Http caching

Squid (and really any caching proxy) is a fantastic idea. Put a server between the internet and your web server, set it up as a caching proxy, and it'll "protect" your server from the load of any duplicate requests. All your server needs to do is tell squid what's safe to cache, and what isn't. That means understanding HTTP's cache headers. I've had to look this up too many times, so here is my attempt at a summary that will help me get up to speed next time I need to fiddle with them.

Basic concept

The cache is allowed to cache a successful response, and as long as it is fresh, it can return the same response to the next client. If it's stale the cache should revalidate using an If-Modified-Since request. If nothing is explicit, then cachability and freshness is determined through arcane sorcery that involves sacrificing 100 virgins and something called "the unsundering". So let's be explicit.

Being explicit about what to cache

For HTTP 1.0, the entry is fresh until the date specifed with the Expires header, like so:

Expires: Thu, 01 Dec 1994 16:00:00 GMT

For HTTP 1.1, you can instead use a delta instead of an exact date:

Cache-Control: max-age=86400

In general, if a cache has a fresh entry, it serves it up. If it's stale, it will revalidate usually, but in some special cases, it can serve stale entries. The must-revalidate setting stops those special cases.

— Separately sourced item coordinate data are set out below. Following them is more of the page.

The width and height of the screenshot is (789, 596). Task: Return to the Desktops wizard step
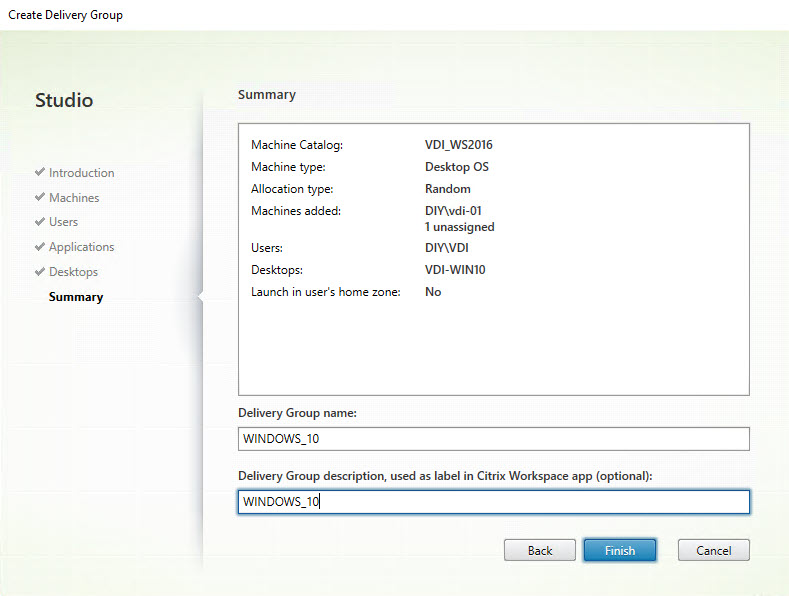point(73,272)
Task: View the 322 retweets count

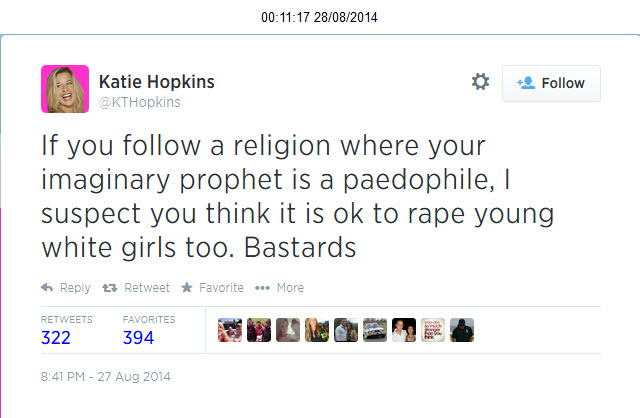Action: tap(56, 338)
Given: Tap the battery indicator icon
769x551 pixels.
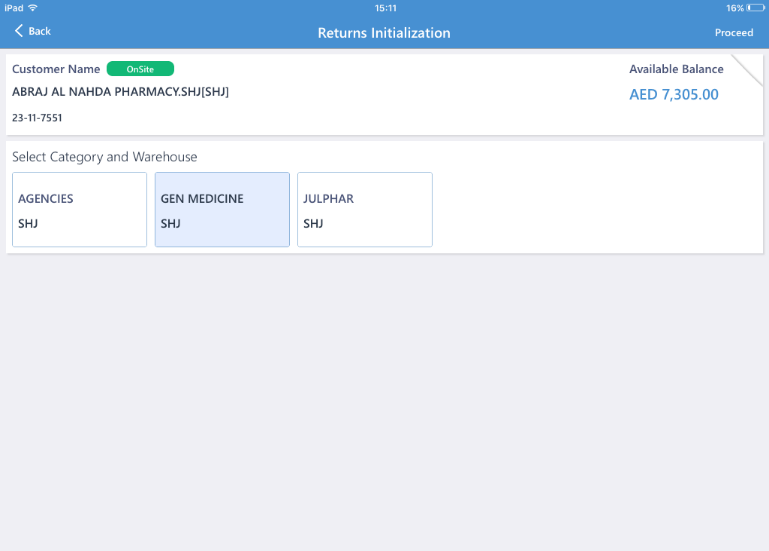Looking at the screenshot, I should (755, 8).
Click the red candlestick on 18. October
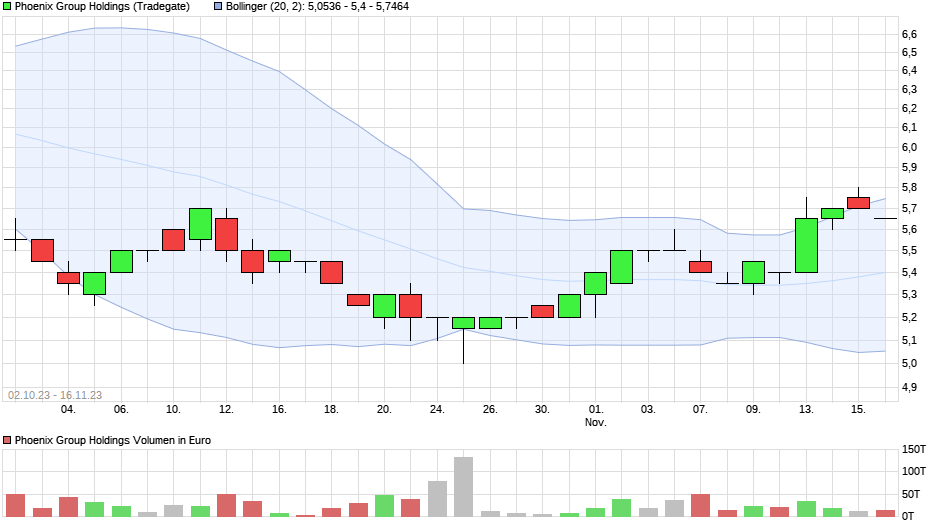Viewport: 940px width, 526px height. coord(332,272)
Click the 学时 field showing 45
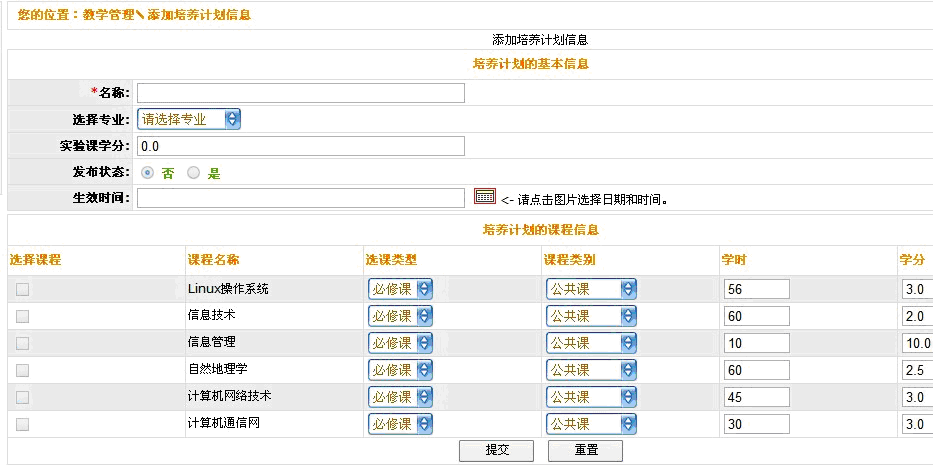Viewport: 933px width, 466px height. 756,397
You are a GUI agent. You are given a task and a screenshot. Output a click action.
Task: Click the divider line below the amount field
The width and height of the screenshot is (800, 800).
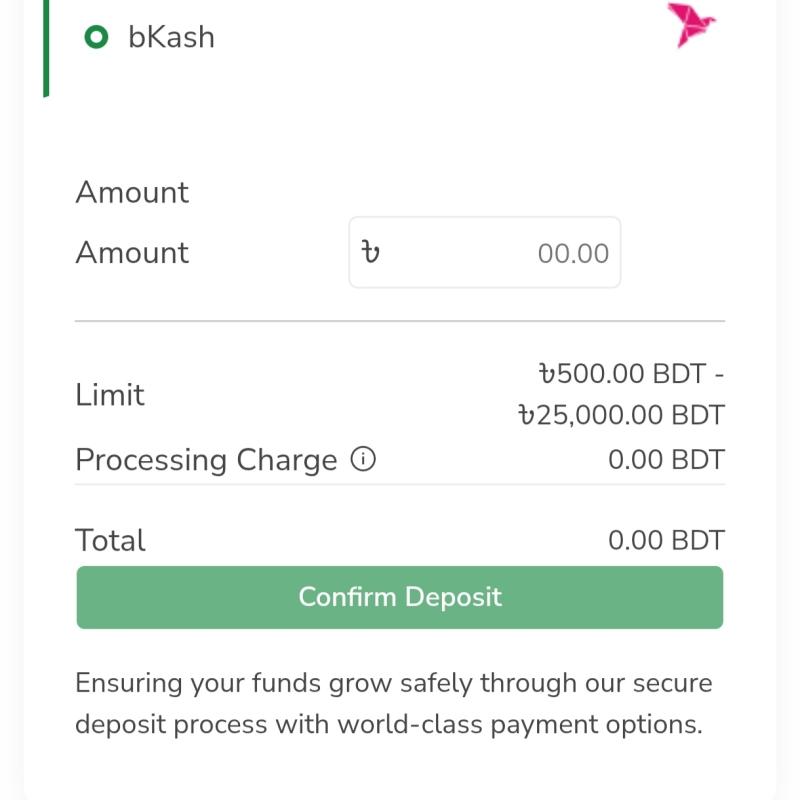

  • HTTP 1.0 uses Expires. This is an absolute date.
  • HTTP 1.1 uses Cache-control with "max-age=x" with x in seconds. This is a delta, starting from the timestamp when the file was retrieved. This is more convenient than Expires when you think of static resources (don't have to do a calculation to serve it up).

If you're in a dynamic environment, you can just as easily set Cache-Control: max-age=x, then calculate current time + x and use it for Expires.